約在1936年底,鄧廣銘寫出了題為《〈辛稼軒年譜〉及〈稼軒詞疏證〉總辨證》的成名作,指出梁啟超《辛稼軒年譜》和梁啟勛《稼軒詞疏證》的種種不足之處。這篇文章發表后,博得胡適、傅斯年、陳寅恪、夏承燾等人的一致稱許。夏承燾當時正在寫《唐宋詞人十家年譜》,其中也有辛棄疾,在看到這篇文章后,他給鄧廣銘寫信說:“看了你的文章,辛稼軒年譜我不能寫了,只能由你來寫。我收集到一些材料,估計你都已看到。如你需要,我可寄給你。” 次年春,他向中華教育文化基金董事會申請辛棄疾研究的課題經費。由于這篇文章的影響,研究課題的申請得到順利批準。此后不久即發生了盧溝橋事變,北大決定南遷時,因目的地尚未確定,故只有正副教授才能隨校行動。此后兩年間,鄧廣銘一頭扎進北平圖書館,完成了《辛稼軒年譜》、《稼軒詞編年箋注》、《辛稼軒詩文鈔存》三部書稿。
北大南遷昆明后,改由傅斯年兼任文科研究所所長。1939年8月,鄧廣銘奉傅斯年之召,輾轉上海、香港、河內,前往昆明。此時陳寅恪已被聘為北大文研所專任導師,在這以后的一年多時間里,鄧廣銘與陳同住一樓,朝夕相從,“實際上等于做他的助教”。鄧廣銘晚年在談到他的學術師承時說,自從踏入史學之門,“在對我的治學道路和涉世行己等方面,給予我的指導和教益最為深切的,先后有傅斯年、胡適、陳寅恪三位先生。”

*數據部分:*
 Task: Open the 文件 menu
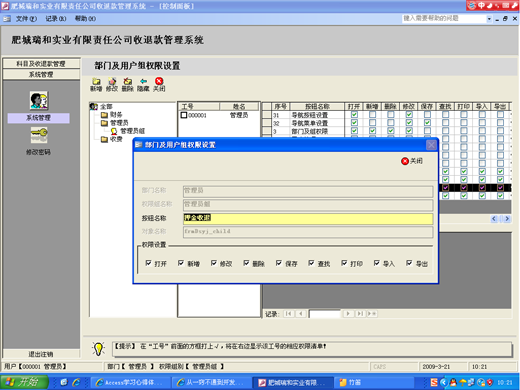click(x=26, y=19)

*練習任務:*
1. 請將網頁摘錄中以「北大南遷昆明后」開頭的段落改寫成要點列表,保留主要事實。
2. 接續關於鄧廣銘的網頁摘錄,從最後一句之後往下寫。

*練習答案:*
1.
- 北大南遷昆明後,傅斯年兼任文科研究所所長。
- 1939年8月,鄧廣銘應傅斯年之召,經上海、香港、河內前往昆明。
- 陳寅恪當時已受聘為北大文研所專任導師。此後一年多,鄧廣銘與他同住一樓,朝夕相從,實際上等於做他的助教。
- 鄧廣銘晚年談及學術師承時說,在治學道路和涉世行己方面,給他指導和教益最深切的,先後是傅斯年、胡適、陳寅恪三位先生。

2.
在昆明的北大文研所期間,傅斯年總是千方百計地想要把鄧廣銘研治宋史的專業思想鞏固下來。當時正值《宋會要輯稿》刊行,因價格不菲,鄧廣銘原本不想買的,傅斯年卻非逼著他買下一部,并先由文研所墊付書款。鄧廣銘晚年回味這段往事,不無感慨地說,他最后選擇宋史研究作為終身的學術事業,可以說是傅斯年給逼出來的。
1940年秋,傅斯年將史語所遷往四川南溪縣李莊。到李莊以后,鄧廣銘的編制仍屬北大文研所。從1940年底至1942年春,他受中英庚款董事會的資助,從事對《宋史》的考訂工作,后來發表的《宋史職官志考正》、《宋史刑法志考正》以及王欽若、劉恕等傳的考證文字,都是在此期間完成的。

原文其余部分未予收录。